20. März 2026 um 08:22

La Tunisie a officiellement reconnu « l’état de sécheresse comme calamité naturelle » pour la campagne agricole 2023-2024 dans 12 gouvernorats. Cette décision, publiée au Journal officiel le 17 mars 2026, permet d’activer le Fonds d’indemnisation des dommages agricoles afin de compenser les agriculteurs touchés.
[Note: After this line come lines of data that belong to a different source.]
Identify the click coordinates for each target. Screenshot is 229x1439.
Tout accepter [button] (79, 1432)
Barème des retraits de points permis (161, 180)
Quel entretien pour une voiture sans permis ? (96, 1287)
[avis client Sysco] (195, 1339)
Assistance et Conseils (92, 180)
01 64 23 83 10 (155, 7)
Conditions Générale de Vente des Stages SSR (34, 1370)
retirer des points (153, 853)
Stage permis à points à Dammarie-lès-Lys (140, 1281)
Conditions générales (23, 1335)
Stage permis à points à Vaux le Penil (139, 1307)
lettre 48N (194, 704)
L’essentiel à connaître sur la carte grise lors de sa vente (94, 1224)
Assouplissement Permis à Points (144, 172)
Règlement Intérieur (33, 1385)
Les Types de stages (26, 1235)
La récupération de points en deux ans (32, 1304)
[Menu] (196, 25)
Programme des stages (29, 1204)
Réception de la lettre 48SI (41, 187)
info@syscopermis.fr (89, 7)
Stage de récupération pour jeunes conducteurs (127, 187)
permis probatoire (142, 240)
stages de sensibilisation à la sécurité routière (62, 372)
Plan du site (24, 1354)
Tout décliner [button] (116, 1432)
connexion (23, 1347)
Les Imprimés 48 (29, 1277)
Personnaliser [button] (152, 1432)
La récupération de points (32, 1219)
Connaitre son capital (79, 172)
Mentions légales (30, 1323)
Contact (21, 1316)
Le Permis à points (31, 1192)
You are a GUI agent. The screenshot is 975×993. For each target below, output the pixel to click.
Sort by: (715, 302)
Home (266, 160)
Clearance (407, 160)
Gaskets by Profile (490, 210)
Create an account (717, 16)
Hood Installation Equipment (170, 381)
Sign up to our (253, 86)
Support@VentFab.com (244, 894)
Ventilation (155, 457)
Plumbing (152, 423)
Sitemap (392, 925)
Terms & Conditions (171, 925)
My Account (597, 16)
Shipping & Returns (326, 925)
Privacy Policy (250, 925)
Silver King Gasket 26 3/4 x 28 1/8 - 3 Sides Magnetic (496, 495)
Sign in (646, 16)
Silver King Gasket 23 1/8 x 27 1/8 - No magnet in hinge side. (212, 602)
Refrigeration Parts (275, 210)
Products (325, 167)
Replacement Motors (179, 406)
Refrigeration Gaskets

Sont concernés les producteurs de grandes cultures (céréales, légumineuses, etc.) dans les régions de La Manouba, Zaghouan, Ben Arous, Ariana, Le Kef, Béja, Jendouba, Nabeul, Kasserine, Bizerte, Siliana et Kairouan, affectées par le manque de pluie. Cette mesure fait suite aux évaluations de la Commission nationale des catastrophes naturelles réalisées en 2024 et 2025.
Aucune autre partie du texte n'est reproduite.